US Recession History
Every post-war US recession, with causes, duration, what ended it, and the indicators that would have warned — so today’s signals can be read in historical context.
1973–1975 Oil Crisis Recession
The 1973–75 downturn was the first modern stagflation recession: a supply-side oil shock from the OPEC embargo collided with the end of Bretton Woods and already-elevated inflation. The S&P 500 lost roughly 48% peak-to-trough, unemployment rose from 4.6% to 9%, and inflation peaked above 12%.

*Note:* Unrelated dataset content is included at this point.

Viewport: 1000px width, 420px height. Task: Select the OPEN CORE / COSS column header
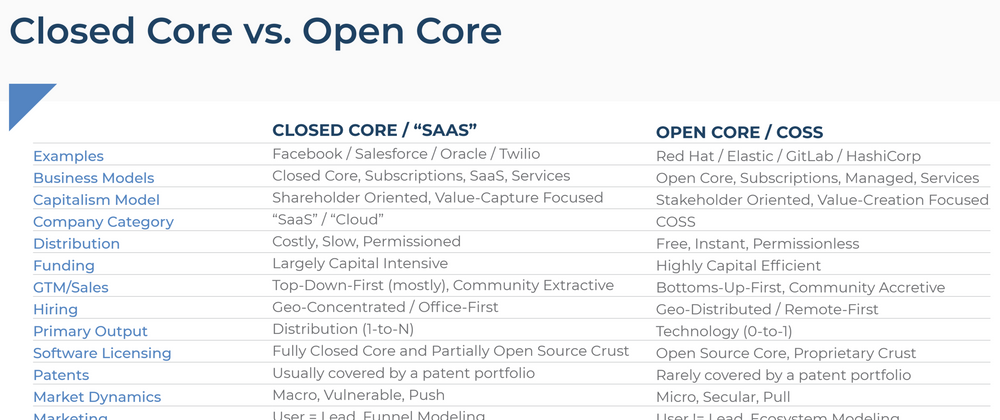[x=740, y=133]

1980 & 1981–1982 Double-Dip Recession
The early-1980s downturn was really two back-to-back recessions engineered by Paul Volcker to break inflation. The Fed funds rate peaked at 20% in 1981, the yield curve inverted deeply, and unemployment reached its highest level in the post-war era (pre-2020).

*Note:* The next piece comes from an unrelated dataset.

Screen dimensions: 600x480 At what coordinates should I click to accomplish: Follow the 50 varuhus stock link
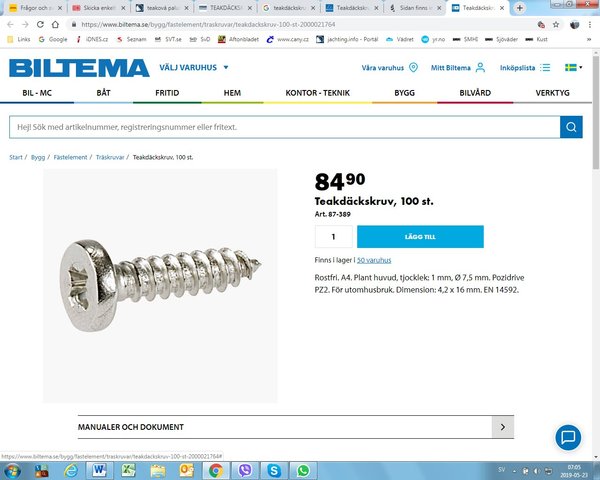tap(374, 260)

1990–1991 Gulf War Recession
A short, shallow recession driven by the savings-and-loan crisis, an oil-price spike from Iraq's invasion of Kuwait, and already-deteriorating confidence. Unemployment kept rising for a full year after the NBER-dated trough — the first 'jobless recovery.'
2001 Dot-Com Recession
The dot-com bust and 9/11 shock produced a mild GDP recession but a severe equity bear market. The S&P 500 lost 49% from its March 2000 peak, the Nasdaq lost 78%, and capex collapsed in the telecom and tech sectors.

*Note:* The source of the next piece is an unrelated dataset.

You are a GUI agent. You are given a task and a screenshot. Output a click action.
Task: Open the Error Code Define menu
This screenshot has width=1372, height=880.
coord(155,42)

2008–2009 Great Financial Crisis
The deepest US recession since the 1930s. A collapse in subprime mortgage credit triggered a banking panic, Lehman's September 2008 failure, and a global demand collapse. Unemployment doubled from 5% to 10%, the S&P 500 lost 57%, and the Fed took the policy rate to zero for the first time.
2020 Pandemic Recession
The shortest but deepest-ever US recession: a 2-month cycle triggered by government-mandated COVID lockdowns. GDP fell 10% in a single quarter, unemployment hit 14.8%, and the Fed expanded its balance sheet by $3 trillion inside 90 days.